治療期間中に少なくとも試験レジメンに関連している可能性があると考えられるグレード3以上の有害事象は、レボフロキサシン群で4人、プラセボ群で8人に発生しました(ハザード比 0.52、95%CI 0.16~1.71)。グレード2の腱炎はレボフロキサシン群の1人に発生しました。
コメント
多剤耐性(multidrug-resistant, MDR)結核菌に家庭内曝露した小児に対する抗菌薬の予防的投与の効果は充分に検証されていません。
さて、ランダム化比較試験の結果、レボフロキサシンによる予防治療は、MDR結核の家庭内曝露を有する小児においてプラセボよりも結核の発生率を低下させましたが、その差は有意ではありませんでした。
組み入れられた患者数は充分ですが、結核罹患率の低さから検出力が不充分となった可能性が高いと考えられます。また、南アフリカでは、やや古いデータではありますが、フルオロキノロン(ニューキノロン)の耐性菌株が全体の13%に示されているようです(2012-2014年)。
したがって、本試験結果をもってレボフロキサシン予防投与が無効とは結論付けられません。MDR結核による患者負担、医療負担を考慮すると、感染予防戦略の早急な検証と確率が求められます。
続報に期待。
✅まとめ✅ ランダム化比較試験の結果、レボフロキサシンによる予防治療は、MDR結核の家庭内曝露を有する小児においてプラセボよりも結核の発生率を低下させたが、その差は有意ではなかった。
根拠となった試験の抄録
背景:世界では、15歳未満の小児約200万人が多剤耐性(multidrug-resistant, MDR)結核菌に感染しており、年間約3万人がMDR結核を発症している。MDR結核に曝露した人の結核予防治療に関するランダム化比較試験のエビデンスは不足している。
方法:南アフリカにおける地域ベースの多施設共同二重盲検クラスターランダム化プラセボ対照試験において、細菌学的にMDR肺結核と確定された成人と家庭内で暴露された小児における予防治療としてのレボフロキサシンの有効性と安全性を評価した。5歳未満の小児は、インターフェロン-γ遊離アッセイの結果やヒト免疫不全ウイルス(HIV)の状態にかかわらず、また5~17歳の小児は、インターフェロン-γ遊離アッセイ陽性またはHIV感染の有無にかかわらず、組み入れの対象とした。世帯を試験レジメンにランダムに割り付け、その世帯の小児にレボフロキサシンまたはプラセボを1日1回24週間投与した。
有効性の主要エンドポイントは、ランダム化後48週目までの結核の発症(結核による死亡を含む)であった。安全性の主要エンドポイントは、治療期間中に少なくとも試験レジメンに関連する可能性のあるグレード3以上の有害事象とした。

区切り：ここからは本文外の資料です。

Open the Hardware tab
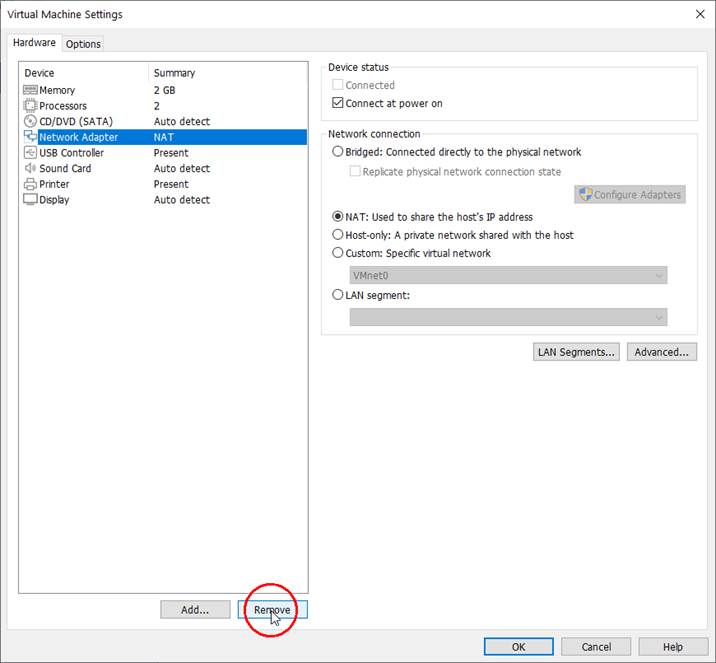The height and width of the screenshot is (663, 716). [x=34, y=43]
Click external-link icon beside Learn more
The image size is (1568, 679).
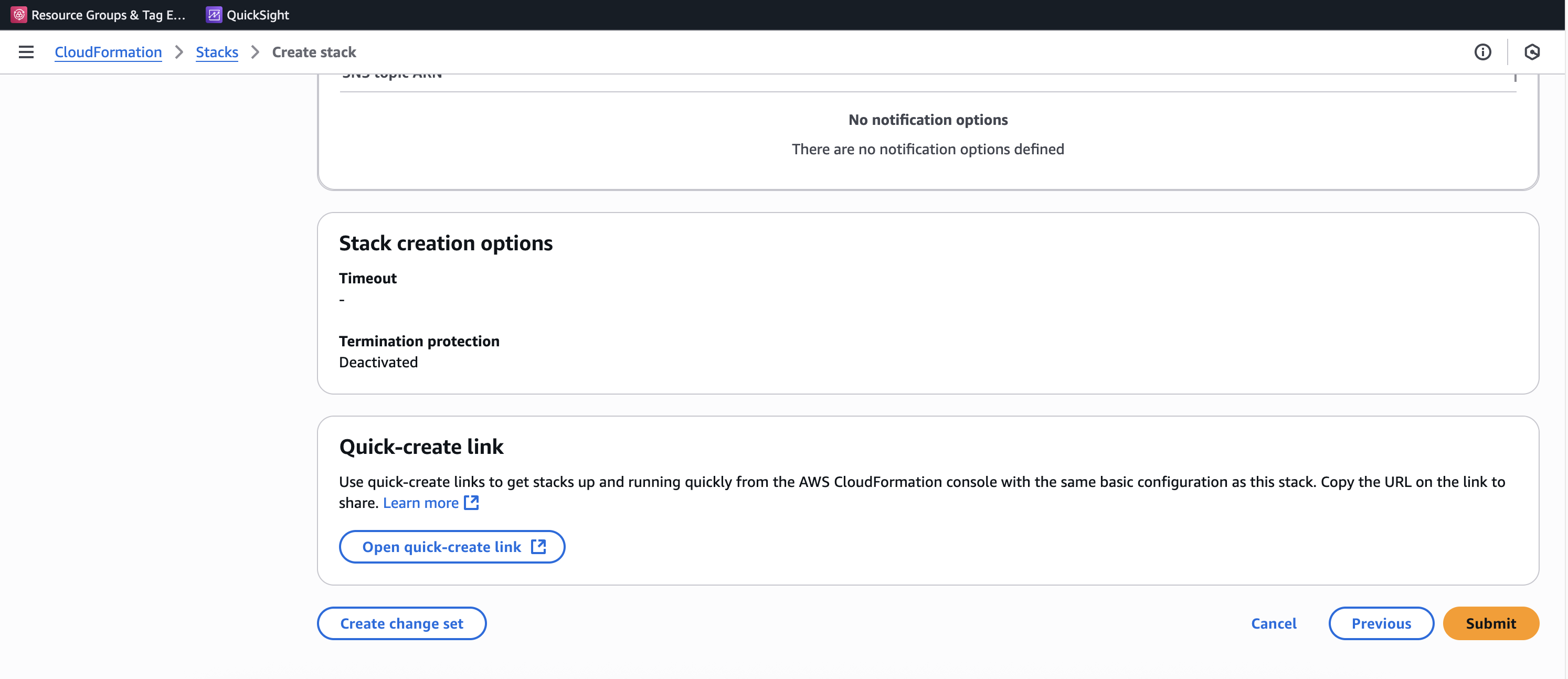coord(471,503)
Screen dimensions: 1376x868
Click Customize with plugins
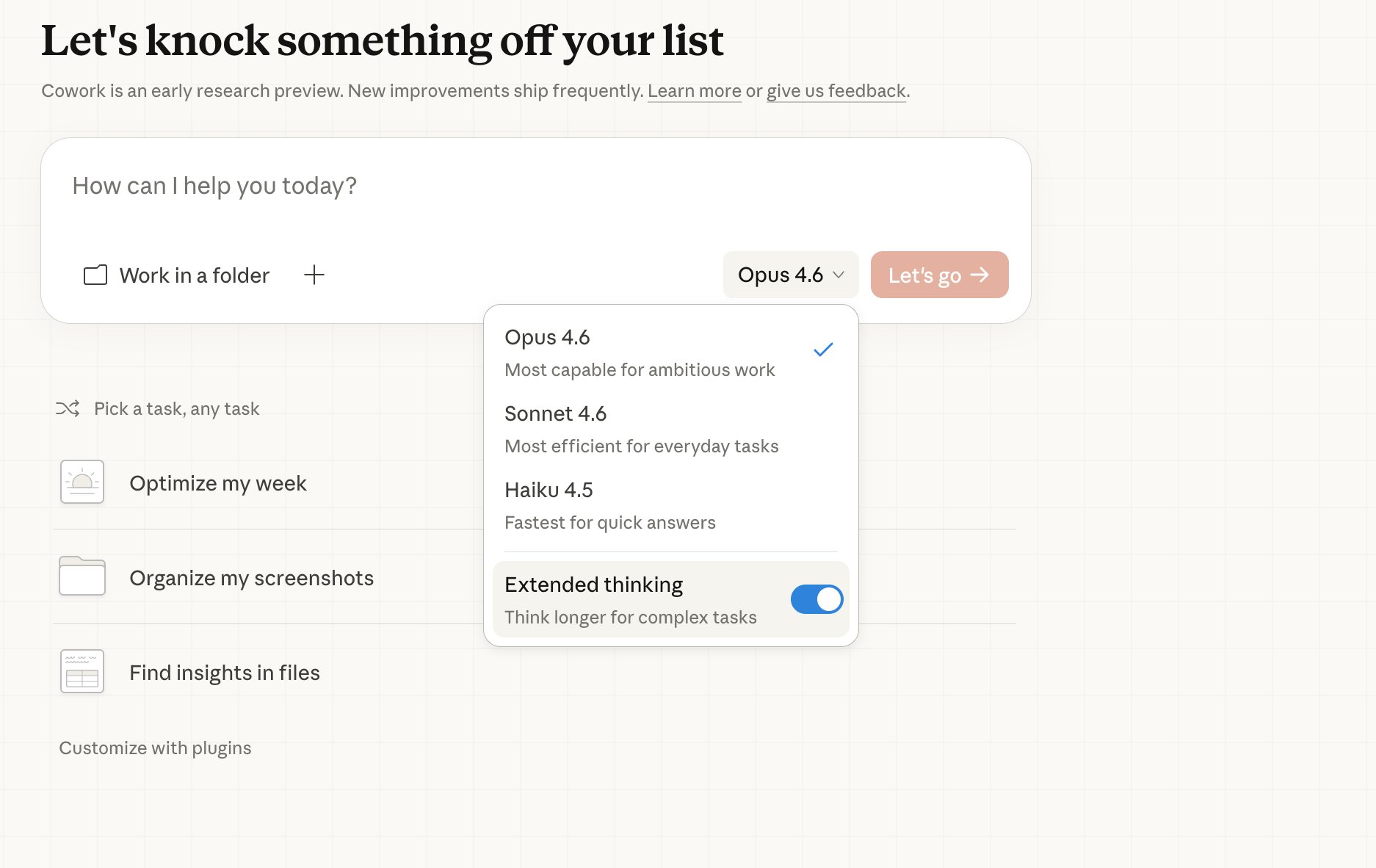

結果:497世帯922人の参加者のうち、453人がレボフロキサシン投与群に、469人がプラセボ投与群に割り付けられた;参加者の91.0%は5歳未満であった。レボフロキサシンまたはプラセボは、各試験群の参加者の86%が、割り当てられた用量の少なくとも80%を服用していた。第48週までに、レボフロキサシン群では5人(1.1%)、プラセボ群では12人(2.6%)に結核が発症した(ハザード比 0.44、95%信頼区間[CI] 0.15~1.25)。感度分析の結果は、一次分析の結果と一致した。治療期間中に少なくとも試験レジメンに関連している可能性があると考えられるグレード3以上の有害事象は、レボフロキサシン群で4人、プラセボ群で8人に発生した(ハザード比 0.52、95%CI 0.16~1.71)。グレード2の腱炎はレボフロキサシン群の1人に発生した。
結論:レボフロキサシンによる予防治療は、MDR結核の家庭内曝露を有する小児においてプラセボよりも結核の発生率を低下させたが、その差は有意ではなかった。
主な資金提供:ユニタイド 他
ISRCTN登録番号:ISRCTN92634082
引用文献
Levofloxacin Preventive Treatment in Children Exposed to MDR Tuberculosis
Anneke C Hesseling et al. PMID: 39693542 DOI: 10.1056/NEJMoa2314318
N Engl J Med. 2024 Dec 19;391(24):2315-2326. doi: 10.1056/NEJMoa2314318.